GESTELLTE AUFGABE: Bitte stellen Sie die Zeilen der Auflistung als nummerierte Liste dar, beginnend mit der Zeile, die „Task: Select the Family 5.3 x 4.6m label“ enthält, und endend mit der Zeile, die „Action: (421, 379)“ enthält. Leerzeilen lassen Sie dabei weg.

(Einträge zum Zeigen auf Wörter und Elemente)

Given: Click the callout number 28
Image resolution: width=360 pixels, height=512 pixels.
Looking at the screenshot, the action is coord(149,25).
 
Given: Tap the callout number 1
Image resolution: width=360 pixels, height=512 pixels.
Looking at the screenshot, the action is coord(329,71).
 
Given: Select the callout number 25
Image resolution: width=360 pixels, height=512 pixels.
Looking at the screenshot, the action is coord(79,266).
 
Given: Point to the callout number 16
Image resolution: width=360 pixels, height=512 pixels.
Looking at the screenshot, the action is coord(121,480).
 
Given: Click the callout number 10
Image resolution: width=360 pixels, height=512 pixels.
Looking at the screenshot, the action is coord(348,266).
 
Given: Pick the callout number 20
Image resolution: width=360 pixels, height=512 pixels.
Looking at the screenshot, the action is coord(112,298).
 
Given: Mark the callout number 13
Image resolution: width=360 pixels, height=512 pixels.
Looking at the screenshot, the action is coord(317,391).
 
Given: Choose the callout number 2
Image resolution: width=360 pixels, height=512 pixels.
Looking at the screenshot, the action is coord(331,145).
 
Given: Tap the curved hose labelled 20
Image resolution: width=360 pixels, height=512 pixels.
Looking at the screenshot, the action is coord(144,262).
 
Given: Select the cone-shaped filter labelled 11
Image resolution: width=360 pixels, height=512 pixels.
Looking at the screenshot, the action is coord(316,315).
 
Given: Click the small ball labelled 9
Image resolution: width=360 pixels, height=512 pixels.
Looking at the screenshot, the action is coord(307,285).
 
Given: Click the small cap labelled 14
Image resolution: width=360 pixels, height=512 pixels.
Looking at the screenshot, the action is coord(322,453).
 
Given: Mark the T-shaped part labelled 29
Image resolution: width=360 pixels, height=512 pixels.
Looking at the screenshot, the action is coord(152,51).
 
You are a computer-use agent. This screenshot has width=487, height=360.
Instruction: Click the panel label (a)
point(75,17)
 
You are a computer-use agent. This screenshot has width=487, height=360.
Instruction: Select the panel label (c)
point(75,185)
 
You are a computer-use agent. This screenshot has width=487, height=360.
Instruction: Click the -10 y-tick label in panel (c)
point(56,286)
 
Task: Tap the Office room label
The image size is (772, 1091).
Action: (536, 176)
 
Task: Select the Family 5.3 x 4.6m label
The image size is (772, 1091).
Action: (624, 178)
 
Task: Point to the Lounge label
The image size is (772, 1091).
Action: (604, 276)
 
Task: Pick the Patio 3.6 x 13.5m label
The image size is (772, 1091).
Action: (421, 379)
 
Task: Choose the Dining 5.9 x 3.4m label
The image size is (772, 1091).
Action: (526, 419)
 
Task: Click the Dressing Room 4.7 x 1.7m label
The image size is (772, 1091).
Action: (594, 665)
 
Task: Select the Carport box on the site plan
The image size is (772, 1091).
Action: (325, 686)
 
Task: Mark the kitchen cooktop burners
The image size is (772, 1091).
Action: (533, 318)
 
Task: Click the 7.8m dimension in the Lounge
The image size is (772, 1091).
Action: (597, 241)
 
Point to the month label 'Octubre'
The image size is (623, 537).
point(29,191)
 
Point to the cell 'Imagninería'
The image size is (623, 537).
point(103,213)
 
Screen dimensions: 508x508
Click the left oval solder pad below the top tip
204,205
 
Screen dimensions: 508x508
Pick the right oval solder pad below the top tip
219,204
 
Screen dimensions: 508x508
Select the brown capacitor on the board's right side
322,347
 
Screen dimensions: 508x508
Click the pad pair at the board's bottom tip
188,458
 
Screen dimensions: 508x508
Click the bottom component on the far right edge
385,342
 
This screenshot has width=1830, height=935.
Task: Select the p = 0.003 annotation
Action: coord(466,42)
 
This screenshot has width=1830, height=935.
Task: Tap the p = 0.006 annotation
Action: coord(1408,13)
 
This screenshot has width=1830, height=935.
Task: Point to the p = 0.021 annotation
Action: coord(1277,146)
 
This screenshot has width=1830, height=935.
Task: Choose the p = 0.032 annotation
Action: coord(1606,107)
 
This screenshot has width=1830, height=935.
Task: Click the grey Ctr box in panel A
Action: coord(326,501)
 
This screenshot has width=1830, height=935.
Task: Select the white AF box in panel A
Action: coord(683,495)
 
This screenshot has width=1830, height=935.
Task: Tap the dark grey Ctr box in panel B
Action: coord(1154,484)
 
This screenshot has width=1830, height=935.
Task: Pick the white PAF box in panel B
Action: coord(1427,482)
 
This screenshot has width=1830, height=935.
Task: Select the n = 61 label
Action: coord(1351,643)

ANTWORT ZUR AUFGABE:
1. Task: Select the Family 5.3 x 4.6m label
2. The image size is (772, 1091).
3. Action: (624, 178)
4. Task: Point to the Lounge label
5. The image size is (772, 1091).
6. Action: (604, 276)
7. Task: Pick the Patio 3.6 x 13.5m label
8. The image size is (772, 1091).
9. Action: (421, 379)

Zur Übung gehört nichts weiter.